Ashiban took three careful breaths. Straightened cautiously, wary of the pain flaring. Opened her eyes.

Ought to have seen blue sky through the flier’s front window past the pilot’s seat, ought to have heard the buzz of the engine. Instead she saw shards of brown and green and blue. Heard nothing. She closed her eyes, opened them again. Tried to make some sense of things. They weren’t falling, she was sure. Had the flier landed, and she hadn’t noticed?

A high, quavering voice said something, syllables that made no sense to Ashiban. “We have to get out of here,” said a calm, muffled voice somewhere at Ashiban’s feet. “Speaker is in some distress.” Damn. She’d forgotten to turn off the translating function on her handheld. Maybe the Sovereign’s interpreter hadn’t heard it. She turned her head to look across the flier’s narrow aisle, wincing at the headache.

The Sovereign’s interpreter lay in the aisle, his head jammed up against the back of the pilot’s seat at an odd, awkward angle. The high voice spoke again, and in the small bag at Ashiban’s feet her handheld said, “Disregard the dead. We have to get out of here or we will also die. The speaker is in some distress.”

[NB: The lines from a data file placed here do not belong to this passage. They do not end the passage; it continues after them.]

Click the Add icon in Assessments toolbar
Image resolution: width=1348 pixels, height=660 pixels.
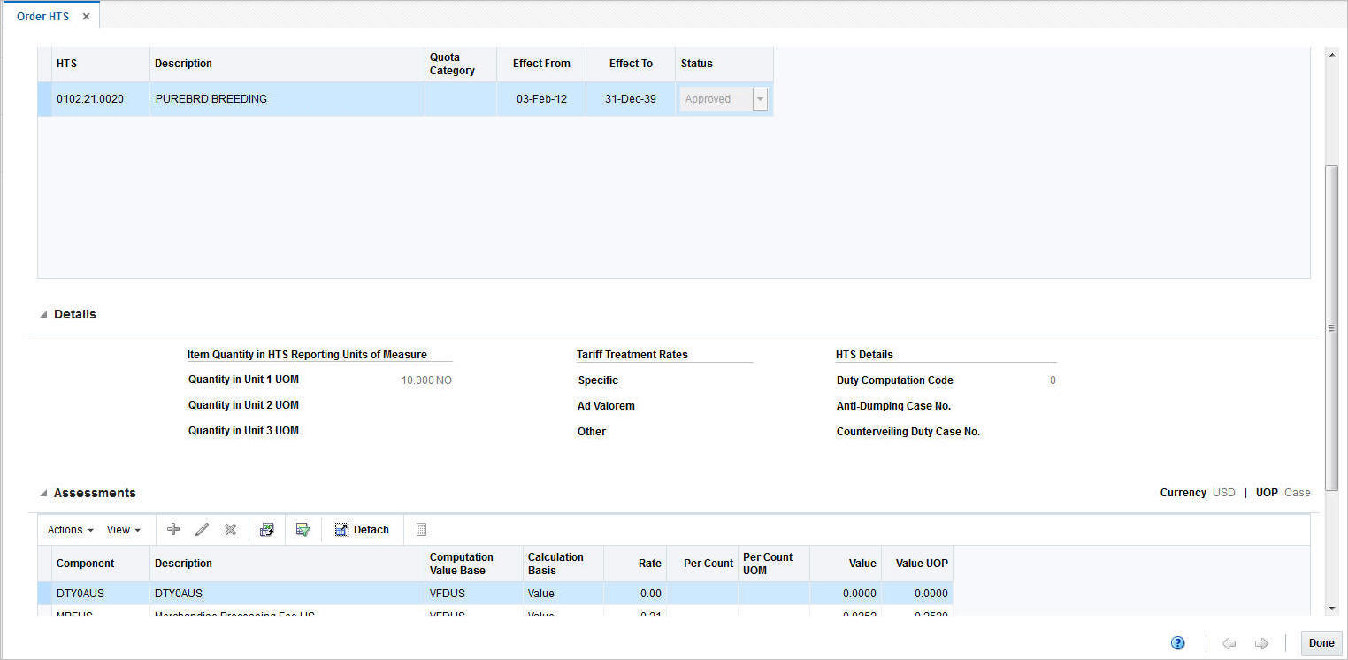(173, 529)
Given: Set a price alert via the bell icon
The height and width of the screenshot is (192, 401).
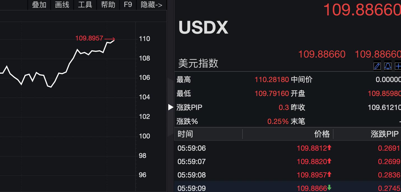Looking at the screenshot, I should tap(388, 66).
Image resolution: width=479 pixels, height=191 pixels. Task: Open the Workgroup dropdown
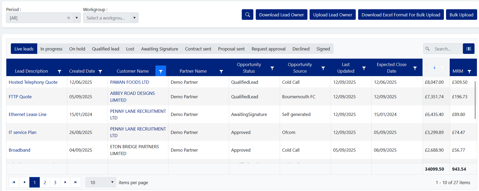pos(134,18)
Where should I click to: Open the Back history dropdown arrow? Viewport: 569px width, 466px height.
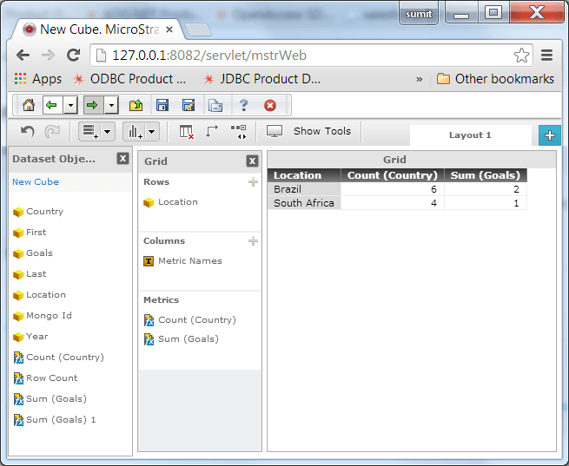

In her own seat, the pink- and orange- and blue-veiled Sovereign fumbled at the safety restraints. The straps parted with a click, and the Sovereign stood. Stepped into the aisle, hiking her long blue skirt. Spoke—it must have been the Sovereign speaking all along. “Stupid cow,” said Ashiban’s handheld, in her bag. “Speaker’s distress has increased.”

The flier lurched. The Sovereign cried out. “No translation available,” remarked Ashiban’s handheld, as the Sovereign reached forward to tug at Ashiban’s own safety restraints and, once those had come undone, grab Ashiban’s arm and pull.

The flier had crashed. The flier had crashed, and the Sovereign’s interpreter must have gotten out of his seat for some reason, at just the wrong time. Ashiban herself must have hit her head. That would explain the memory gap, and the headache. She blinked again, and the colored shards where the window should have been resolved into cracked glass, and behind it sky, and flat ground covered in brown and green plants, here and there some white or pink. “We should stay here and wait for help,” Ashiban said. In her bag, her handheld said something incomprehensible.

The Sovereign pulled harder on Ashiban’s arm. “You stupid expletive cow,” said the handheld, as the Sovereign picked Ashiban’s bag up from her feet. “Someone shot us down, and we crashed in the expletive High Mires. The expletive expletive is expletive sinking into the expletive bog. If we stay here we’ll drown. The speaker is highly agitated.” The flier lurched again.

It all seemed so unreal. Concussion, Ashiban thought. I have a concussion, and I’m not thinking straight. She took her bag from the Sovereign, rose, and followed the Sovereign of Iss to the emergency exit.